「漁業者の士気が落ちてしまう。国内外への『風評』の影響もどう考えても小さくない。政府は水産物の輸出拡大を看板政策にしているが、輸出がしぼむ可能性すらある」

■募る東電への不信感

 そもそも政府内では、早い段階から「海洋放出」が有力視されていた。

 昨年2月、社会学者や風評の専門家らでつくる政府小委員会は、処理水の処分方法を海洋放出と大気放出の2案に絞り、海洋放出が有力とする提言を公表した。
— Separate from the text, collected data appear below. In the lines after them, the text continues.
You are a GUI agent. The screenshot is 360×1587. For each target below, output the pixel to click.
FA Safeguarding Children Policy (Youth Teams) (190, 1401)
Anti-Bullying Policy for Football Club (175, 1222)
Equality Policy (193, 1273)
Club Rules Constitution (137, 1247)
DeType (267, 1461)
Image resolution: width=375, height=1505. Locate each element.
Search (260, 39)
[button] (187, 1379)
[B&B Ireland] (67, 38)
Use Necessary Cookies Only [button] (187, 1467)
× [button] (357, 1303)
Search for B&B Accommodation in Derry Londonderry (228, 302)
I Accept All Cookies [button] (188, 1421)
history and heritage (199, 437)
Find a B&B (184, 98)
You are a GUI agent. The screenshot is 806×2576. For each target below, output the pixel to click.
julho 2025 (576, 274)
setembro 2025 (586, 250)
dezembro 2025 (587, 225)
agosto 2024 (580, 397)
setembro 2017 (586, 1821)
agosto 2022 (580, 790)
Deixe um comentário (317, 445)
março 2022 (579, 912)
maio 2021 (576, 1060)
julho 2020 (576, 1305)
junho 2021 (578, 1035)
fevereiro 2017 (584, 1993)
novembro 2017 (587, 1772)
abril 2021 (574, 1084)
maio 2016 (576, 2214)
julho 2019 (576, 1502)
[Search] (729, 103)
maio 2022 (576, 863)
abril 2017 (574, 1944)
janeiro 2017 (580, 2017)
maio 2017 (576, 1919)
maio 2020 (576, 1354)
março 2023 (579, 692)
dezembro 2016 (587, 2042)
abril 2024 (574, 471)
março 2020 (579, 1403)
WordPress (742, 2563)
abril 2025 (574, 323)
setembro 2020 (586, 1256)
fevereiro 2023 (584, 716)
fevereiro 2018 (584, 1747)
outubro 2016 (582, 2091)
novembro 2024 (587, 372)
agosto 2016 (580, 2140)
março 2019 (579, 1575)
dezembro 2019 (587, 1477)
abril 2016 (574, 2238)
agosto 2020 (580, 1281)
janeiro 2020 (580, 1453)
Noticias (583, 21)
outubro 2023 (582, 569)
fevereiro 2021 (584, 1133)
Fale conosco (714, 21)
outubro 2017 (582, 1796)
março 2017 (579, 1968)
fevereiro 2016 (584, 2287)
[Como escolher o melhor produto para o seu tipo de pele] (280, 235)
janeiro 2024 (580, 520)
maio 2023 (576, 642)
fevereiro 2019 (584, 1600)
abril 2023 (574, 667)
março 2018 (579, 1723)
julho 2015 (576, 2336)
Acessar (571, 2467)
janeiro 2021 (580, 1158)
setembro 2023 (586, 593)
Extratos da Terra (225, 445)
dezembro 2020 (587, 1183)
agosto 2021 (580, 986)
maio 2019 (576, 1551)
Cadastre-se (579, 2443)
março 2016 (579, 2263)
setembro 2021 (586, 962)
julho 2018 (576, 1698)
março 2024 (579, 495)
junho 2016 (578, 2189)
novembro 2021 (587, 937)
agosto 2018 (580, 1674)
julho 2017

これを受ける形で政府は世論づくりを進めてきた。菅首相も処理水の処分について記者団の質問に「いつまでも先送りできない」との認識を示した。

 しかし、政府小委員会のメンバーを務めた「水産研究・教育機構」(横浜市)海洋環境部放射能調査グループの森田貴己(たかみ)主幹研究員は、このタイミングでの決定に「現状では誰も納得しない」と話す。

「小委員会では『復興』と『廃炉』の両立を求めてきたが、復興が進んでいるとは多くの人は思っていない。そうしたなか、『敷地』に限界があることを主な理由に処理水の処分を決定したのは残念であるし、誰もが反対するのは当然だ」

 さらに森田氏は、東電に対して国民が抱く不信感を挙げる。

 東電では柏崎刈羽原発(新潟県)でのテロ対策の不備や、福島第一原発で地震計の故障を放置するなど不祥事が相次ぐ。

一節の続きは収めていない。